Rain, Rum, and Rainbow Hells
A Utah weather report from the ninth circle of the internet
It was spring 2023, and Utah faced something her crusty little heart wasn’t prepared for: spring runoff.
Now, let me explain something about Utah. Utah is dry. It’s so dry, when I smile, my lips file for workers’ comp. If I cry, it’s considered an irrigation event. My face sheds like a molting reptile anytime I think about emotions. We are essentially living on the surface of a stale tortilla chip.
Don’t blink. Your contacts will pop out.
So yeah, we don’t know what to do with excess water.
That spring, some of it got cocky and started flowing the wrong way down neighborhood streets, like it was a 1999 Honda Civic with a death wish. A street I once rode my bike on turned into a Class III rapid. That’s when I sent a video to my Dutch coworker and got hit with a dose of Euro-smugness.
“You guys have no idea how to deal with water,” he typed, sipping imaginary liters of rum, probably while sitting under sea level in a perfectly engineered dike system that hasn’t flooded since Rembrandt was alive.
He’s not wrong.
At the time, the flooding was visually epic. Sugarhouse Park turned into the Great Basin Sea. Entire neighborhoods became temporary marshlands. (Those were the neighborhoods with rich, old people, who didn’t know how to turn off their sprinkler systems because landscapers that didn’t speak English installed them during drought times of yore.) Somewhere in Kaysville, sidewalks just gave up and fell into the earth. The sandbags got names. People brought them dirty sodas.

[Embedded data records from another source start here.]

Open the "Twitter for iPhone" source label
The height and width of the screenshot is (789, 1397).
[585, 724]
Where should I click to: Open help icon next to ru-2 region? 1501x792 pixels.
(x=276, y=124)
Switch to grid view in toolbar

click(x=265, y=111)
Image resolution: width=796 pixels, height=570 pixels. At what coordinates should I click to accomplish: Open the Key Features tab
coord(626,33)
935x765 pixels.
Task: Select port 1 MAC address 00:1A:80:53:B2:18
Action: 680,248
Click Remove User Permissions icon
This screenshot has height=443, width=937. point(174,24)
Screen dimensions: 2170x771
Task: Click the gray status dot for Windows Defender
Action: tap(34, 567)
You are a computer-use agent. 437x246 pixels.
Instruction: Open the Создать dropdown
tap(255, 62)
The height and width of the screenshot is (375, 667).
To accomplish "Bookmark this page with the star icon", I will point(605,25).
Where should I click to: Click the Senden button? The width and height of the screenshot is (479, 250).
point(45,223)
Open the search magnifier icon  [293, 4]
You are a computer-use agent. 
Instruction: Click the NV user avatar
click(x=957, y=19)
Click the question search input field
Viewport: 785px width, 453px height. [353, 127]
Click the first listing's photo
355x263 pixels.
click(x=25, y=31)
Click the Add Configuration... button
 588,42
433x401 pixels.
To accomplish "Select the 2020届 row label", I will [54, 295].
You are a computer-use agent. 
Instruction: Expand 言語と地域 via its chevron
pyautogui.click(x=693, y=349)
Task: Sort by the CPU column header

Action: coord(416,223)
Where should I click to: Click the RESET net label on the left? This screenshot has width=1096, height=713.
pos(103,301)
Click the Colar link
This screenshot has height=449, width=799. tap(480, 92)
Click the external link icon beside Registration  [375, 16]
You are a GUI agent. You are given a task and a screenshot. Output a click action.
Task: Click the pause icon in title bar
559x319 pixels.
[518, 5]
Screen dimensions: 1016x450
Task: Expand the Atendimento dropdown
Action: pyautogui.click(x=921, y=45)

Meanwhile, the Great Salt Lake stayed emptier than my faith in bipartisan governance.
Oh wait, that last part’s still true. We’re all still going to die from inhaling arsenic-laced playa dust. But hey, housing prices are up!
Anyway, my Dutch coworker, having solved flooding and socialism, pivoted our conversation to a place less controversial: North Korean infrastructure.
Apparently, according to a very real and not at all state propaganda documentary he watched, the Great Leader “solved all engineering problems in one go,” using “his divine gifts.”
Imagine that. A dictator solving climate resiliency issues with sheer vibes.
And somehow, our Slack DM detour took us straight to banned books, Bible discourse, and what he described as rainbow-colored hells, next to Dante’s ninth circle. Which, frankly, sounds fabulous.
🌀 But Let’s Talk About Hurricane Priscilla
Which brings me to 2025. Today, I saw a headline that made me think I’d hallucinated from too much chapstick inhalation:
“Flood watches ordered as remnants of Hurricane Priscilla head toward Utah.”
Utah. Hurricane remnants.
We are a landlocked, Book-of-Mormon-thumping, soda-fountain theocracy with enough powdered milk stockpiled to outlast the next Ice Age, and somehow we’re dealing with hurricane residue.
This, dear reader, is late-stage America. The part of the simulation where Florida’s weather makes a guest appearance in Utah, right before the Yellowstone caldera taps out like a moody influencer who got trolled.
It’s worth noting that we already have a Hurricane here. It’s a small town. “Hurrekin.” Very lovely. No actual hurricanes. Just lizards, retirees, and the occasional misplaced beach towel blown over from Sand Hollow Reservoir.
But no, this week we got a real hurricane’s leftovers, courtesy of the Pacific, which I assume is just tired of holding the line and decided Utah needed a trial run for sea-level awareness.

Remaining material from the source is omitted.